Record set

=== Begin Enclosure ===

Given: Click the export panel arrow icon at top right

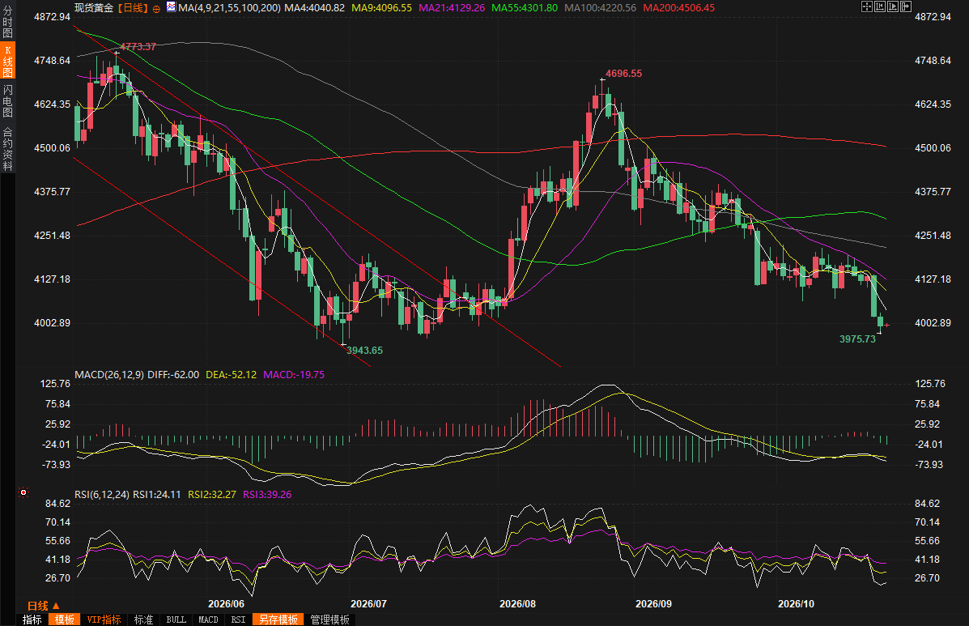Looking at the screenshot, I should point(905,6).
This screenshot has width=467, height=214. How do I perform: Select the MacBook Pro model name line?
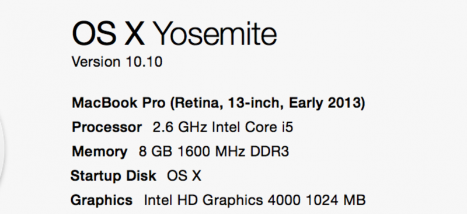[218, 103]
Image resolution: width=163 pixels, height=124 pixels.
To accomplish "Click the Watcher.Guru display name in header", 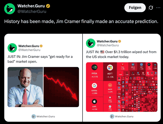I will [31, 6].
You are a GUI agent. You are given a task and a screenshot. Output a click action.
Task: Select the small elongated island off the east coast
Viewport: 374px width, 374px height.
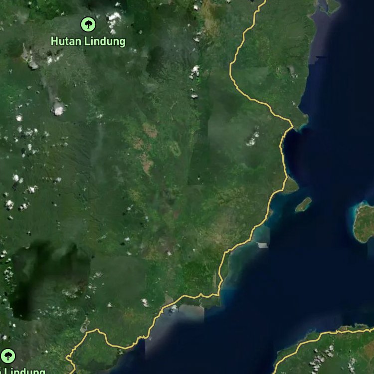click(303, 204)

=== End Enclosure ===

Exercise requirements
Output exactly the lines from the one containing "Task: Select the" through the last line of the records above, both included, and leave out the pictures.

Solved exercise
Task: Select the small elongated island off the east coast
Viewport: 374px width, 374px height.
click(303, 204)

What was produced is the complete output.